Section III presents tables of states rank-ordered by their reported data for exiting, dropout, educational environments, early intervention services and early intervention settings. OSEP uses these tables as part of its monitoring activities. In addition to data from all of the entities mentioned for Section I, the rank-order tables include data for Marshall Islands, Micronesia and Palau.
When Congress reauthorized IDEA in December 2004, it amended the Education Sciences Reform Act of 2002 by adding a new Part E, which established the National Center for Special Education Research (NCSER) as part of the Institute of Education Sciences (IES). NCSER began operation on July 1, 2005.
Section IV of this report describes the 28 research projects funded by fiscal year (FY) 2006 grants made by NCSER under Part E.
This section describes the activities supported by IES with FY 2006 funds under the Studies and Evaluations program, established under Section 664 of the 2004 reauthorization of IDEA. The purpose of this program and the funded activities is to assess the implementation and effectiveness of key programs and activities supported under IDEA.
Vols. 2 and 3 of the 29th Annual Report to Congress consist of tables that were compiled from data provided by the states. Such data are required under the law. In fact, the collection and analysis of these data are the primary means by which OSEP monitors activities under IDEA, thereby helping to ensure the free and appropriate public education of all children with disabilities.
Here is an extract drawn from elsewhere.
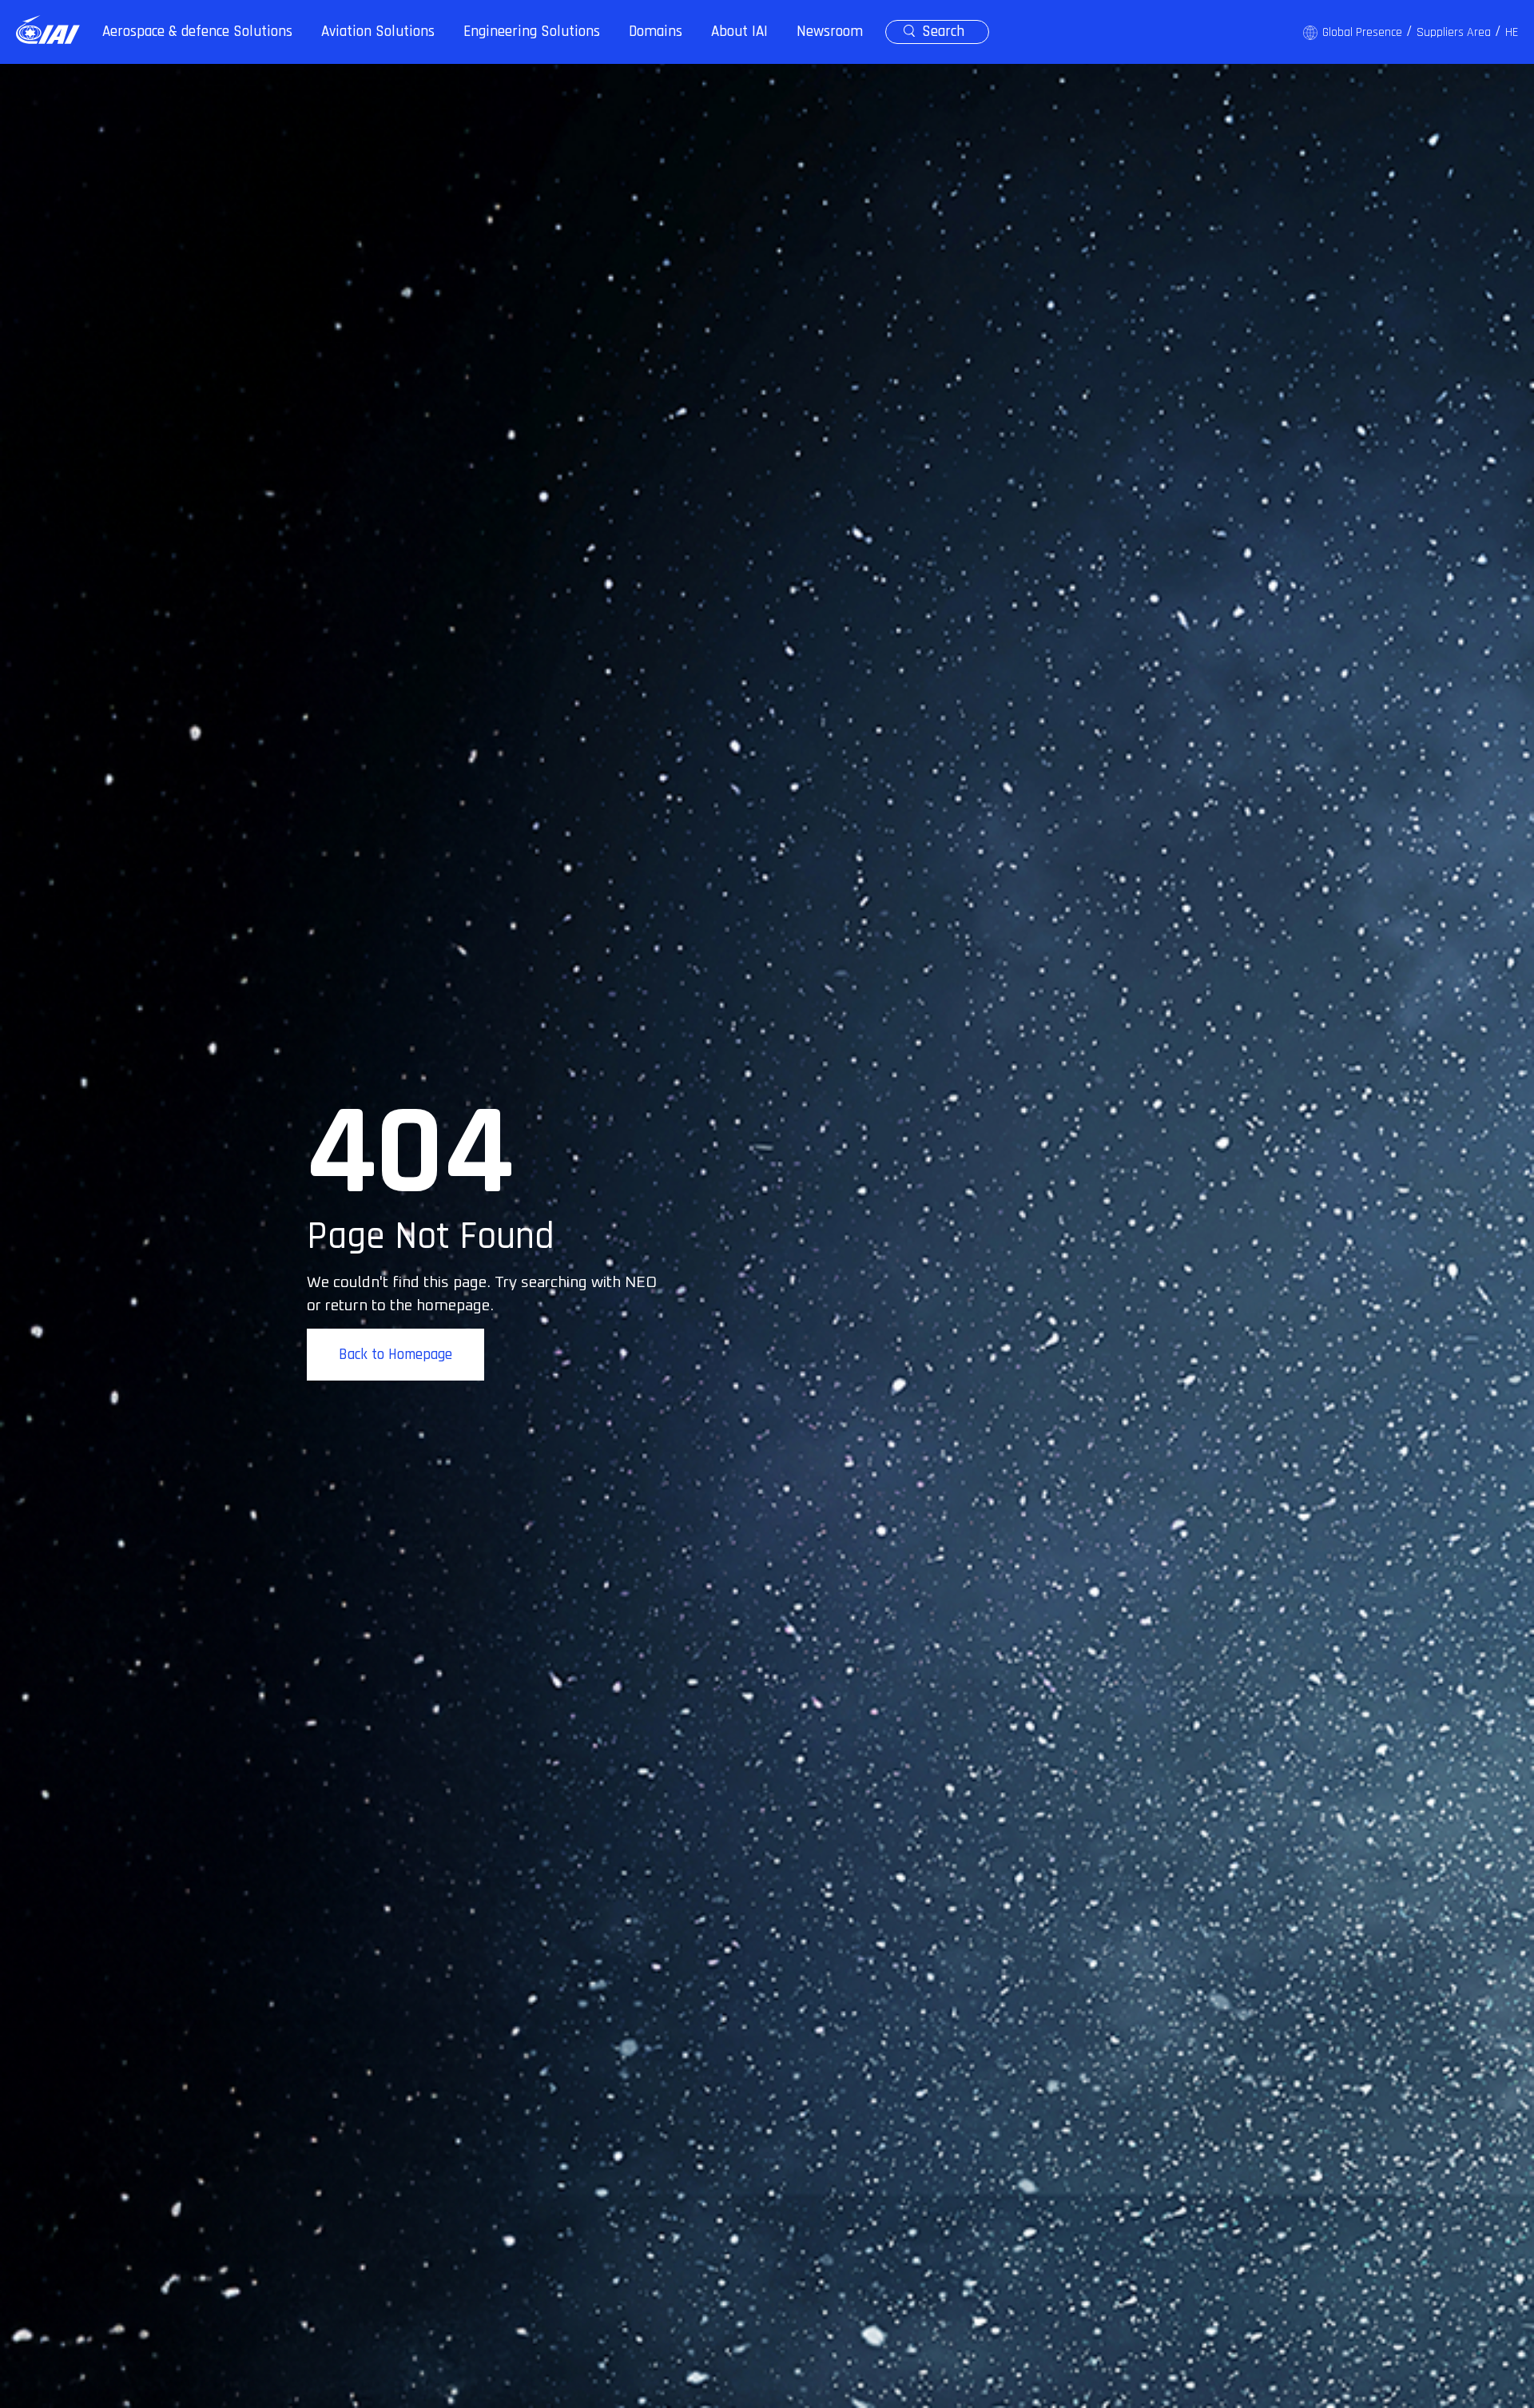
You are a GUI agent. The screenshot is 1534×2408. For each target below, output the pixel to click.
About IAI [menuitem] (739, 32)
Data tables in vol. 2 cover a multitude of topics regarding states’ implementation of IDEA, Part B; data tables in vol. 3 cover a multitude of topics regarding states’ implementation of IDEA, Part C. In the analysis of data presented in vol. 1, there are frequent references to specific tables in vols. 2 and 3 as sources. In that sense, vols. 2 and 3 can be used as appendices to vol. 1. However, the tables in vols. 2 and 3 provide much more extensive data than are referenced in vol. 1. As such, they may be used by anyone interested in doing further analysis of state activities funded under IDEA.
The state-reported data tables in vols. 2 and 3 of the 29th Annual Report to Congress were developed using OSEP’s Data Analysis System. The latest data tables are posted on www.ideadata.org.